BEGIN Text shown

Struggling Ferrari creates ‘performance development’ division

by Scott Mitchell-Malm
2 min read

Ferrari has set up a new ‘performance development’ department that will be the “cornerstone” of its car development as it bids to address its poor Formula 1 form.

After three races of the 2020 season, Ferrari has scored just one podium and is fifth in the constructors’ championship after developing a car slower than its rivals and suffering a significant engine performance drop following various FIA technical directives to clamp down on potential wrongdoing.

These directives started in earnest late last year in the wake of Ferrari’s stunning post-summer break qualifying form and question about the engine’s legality.

Ferrari team boss Mattia Binotto had already suggested that organisational changes were imminent but said it would not involve sacking people.

Motor Racing Formula One World Championship Hungarian Grand Prix Practice Day Budapest, Hungary

That has been followed swiftly by a restructuring of its technical department, which it says creates a “more focus and simplified” chain of command.

The new ‘performance development’ department will be headed up by aerodynamics chief Enrico Cardile and include input from the likes of Rory Byrne and another leading aero man, David Sanchez.

END Text shown

* Instructions to follow
Please answer from the Ferrari article: who will head the new 'performance development' department?

BEGIN Material provided

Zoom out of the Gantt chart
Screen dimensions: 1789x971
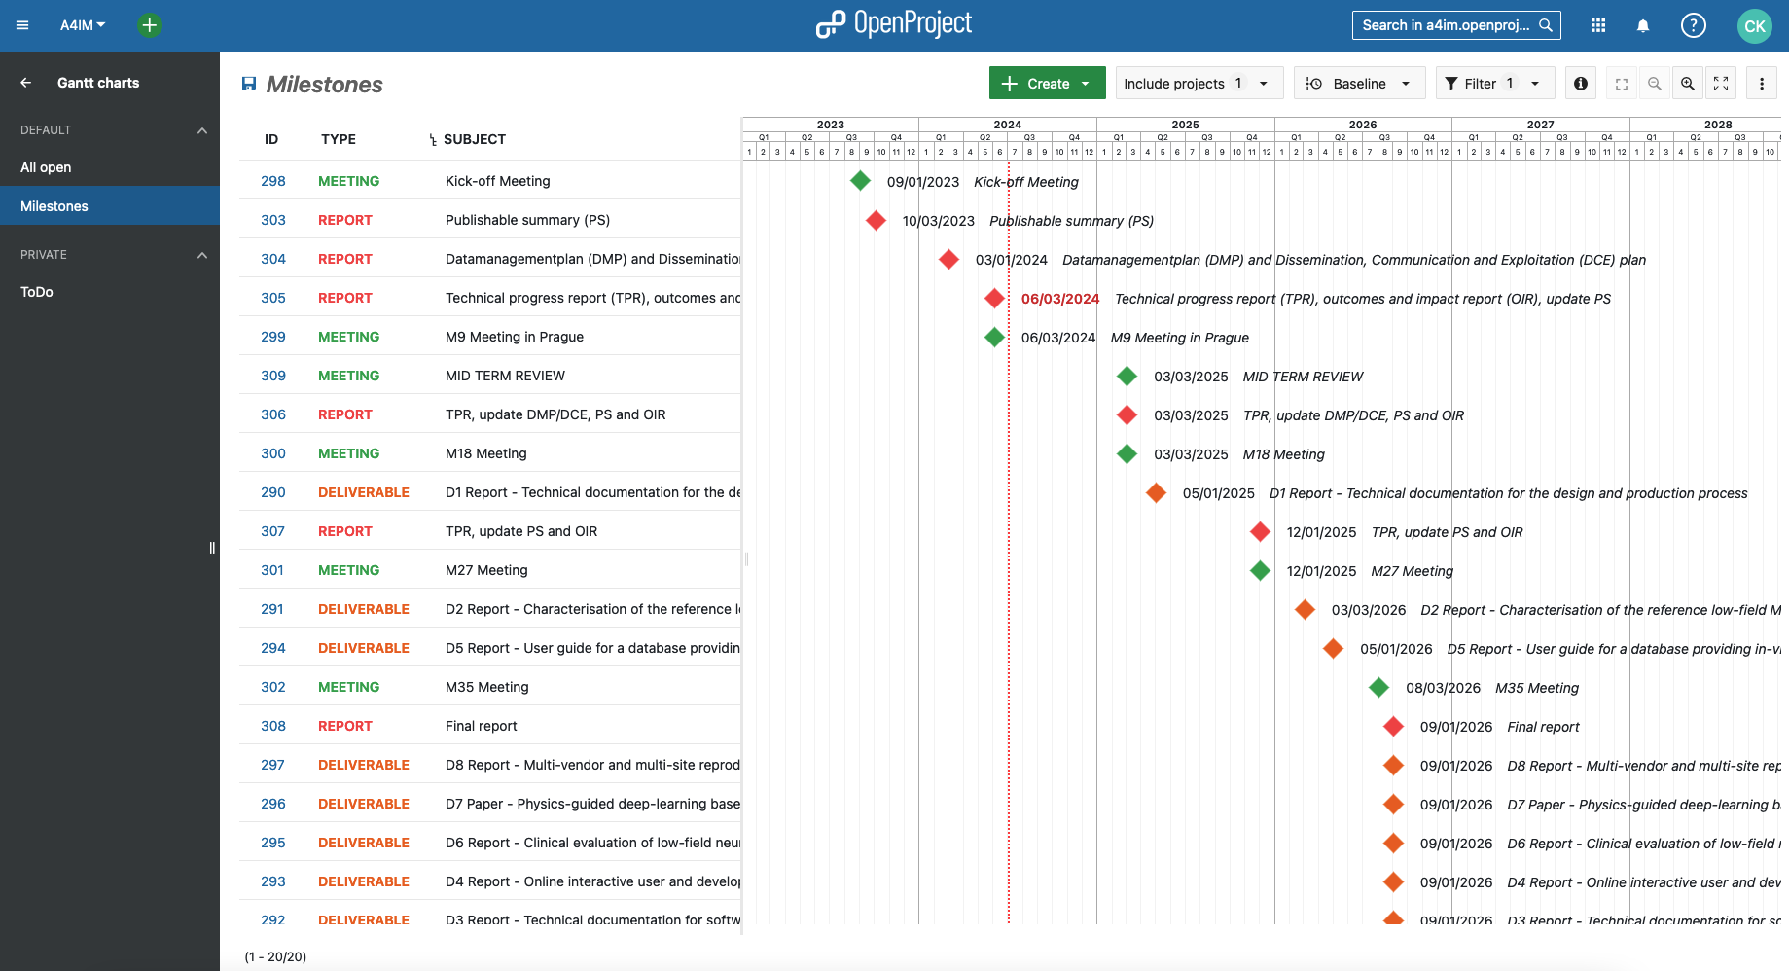(1655, 83)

END Material provided

* Written response
Aerodynamics chief Enrico Cardile